● **Records supplied**:
※ ※ ※
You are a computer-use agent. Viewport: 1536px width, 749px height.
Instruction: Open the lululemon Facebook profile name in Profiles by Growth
※ ※ ※
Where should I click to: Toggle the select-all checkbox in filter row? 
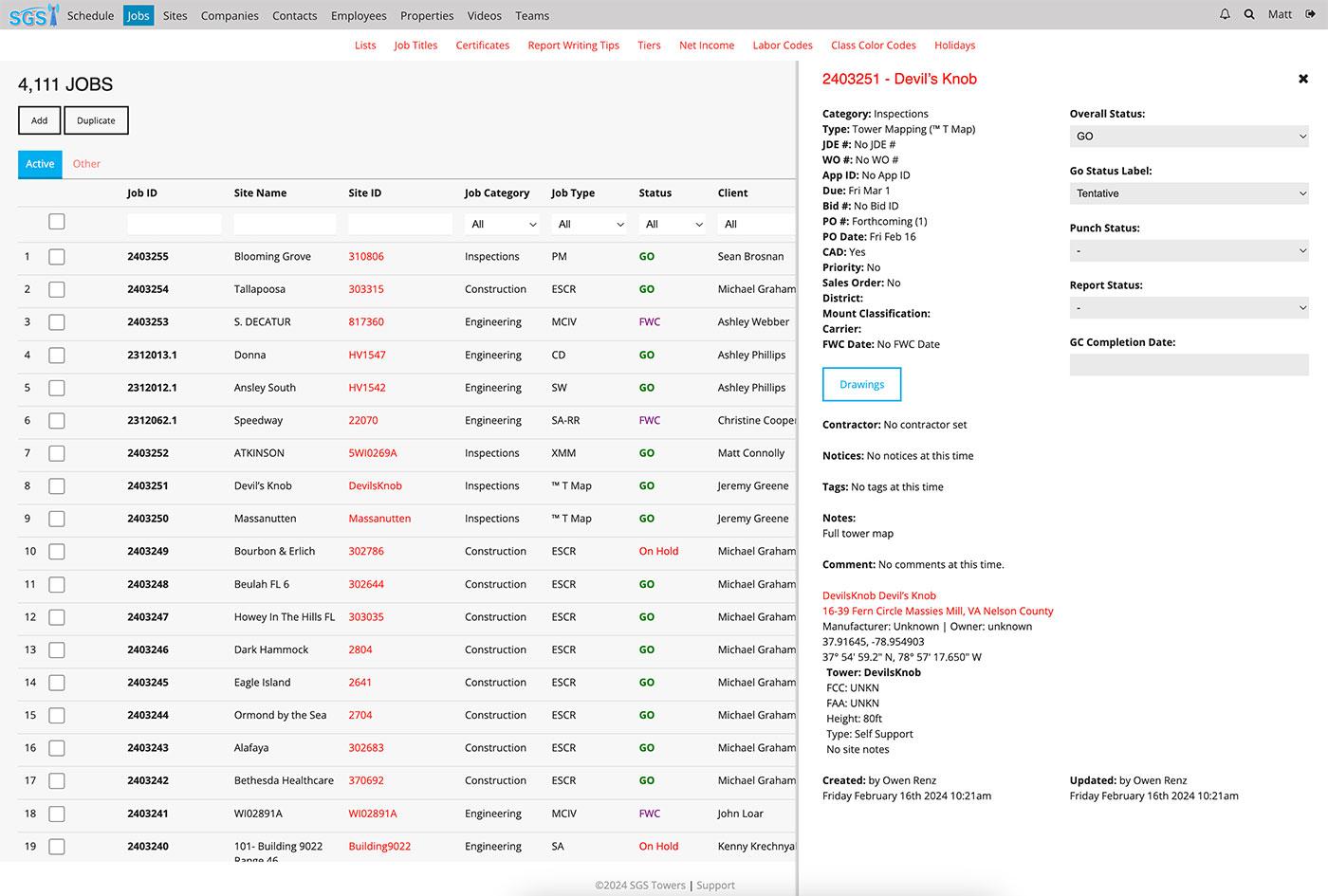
※ ※ ※
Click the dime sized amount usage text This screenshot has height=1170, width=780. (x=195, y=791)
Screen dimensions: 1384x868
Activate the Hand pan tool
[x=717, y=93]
※ ※ ※
● **Task directions**:
A complete answer reproduces every line of the records in which the word "width" occurs.

● **Written response**:
You are a computer-use agent. Viewport: 1536px width, 749px height.
Click the dime sized amount usage text This screenshot has height=1170, width=780. (x=195, y=791)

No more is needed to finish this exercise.